So last time I posted, I was trying to decide between an Akorn and a Kamander, but I was fortunate enough to get a gently used Vision Classic B series instead (the one sold at Costco once upon a time).  It's an excellent grill, and I've had some successful high-temp cooks as I'm learning the ins and outs of Kamado cooking.  My frustration, though, is coming from trying to maintain temps for a smoke.

 

I have been scouring this forum for hints and tips, but so far nothing has worked.  There aren't any discernible leaks that I can see.  When I shut the top and bottom vents, the fire snuffs out pretty fast, and I don't see smoke escaping from anywhere.  Could there be someplace air is sneaking in, but not necessarily out?

 

I've spent the last few days frustratingly trying to get it to maintain temp.  Yesterday I tried the method described by Nunyabiz in an old, related thread (leaving bottom vent wide open, and controlling temp from the top) and that didn't seem to work.  Today I lit my lump (couple of hickory chunks buried just so it's a true practice) and once I had some flames licking, I put in my DIY crossmember and diffuser.  I installed the grates, closed the lid (grill probe inside) and left both vents wide open until I hit 175 (took 2 or 3 minutes) at which point I closed the vents down to about 2 on the bottom and .75 on top.  The temperature started to drop pretty quickly and I was at 164 before I adjusted the top vent to 1.  It was still struggling to get back to 175 after about 10 minutes, so I opened up to 1.5 on top.  It's been close to 90 minutes and the temp just keeps rising, albeit slowly.  I'm at about 324 and still gradually climbing.  I was hoping to hit a "ceiling" temperature that these settings would maintain and give me an idea of where to go from here, but so far there does not seem to be an end in sight.

▸ **INFORMATION SHOWN**:
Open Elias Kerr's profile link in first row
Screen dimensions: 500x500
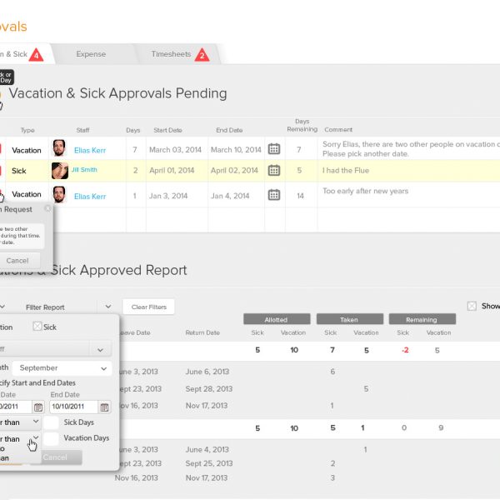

▸ **TASKS TO COMPLETE**:
[a] In the kamado grill post, rewrite the passage from "I have been" to "not necessarily out?", replacing "forum" with "message board".
[b] Answer these about the kamado grill post:
(i) Which grill did the writer get instead of an Akorn or a Kamander?
(ii) What happens to the fire when the top and bottom vents are shut?
(iii) About what temperature does the writer report after close to 90 minutes?

▸ **RESPONSES BY TASK**:
[a]
I have been scouring this message board for hints and tips, but so far nothing has worked.  There aren't any discernible leaks that I can see.  When I shut the top and bottom vents, the fire snuffs out pretty fast, and I don't see smoke escaping from anywhere.  Could there be someplace air is sneaking in, but not necessarily out?

[b]
(i) A gently used Vision Classic B series.
(ii) It snuffs out pretty fast.
(iii) About 324.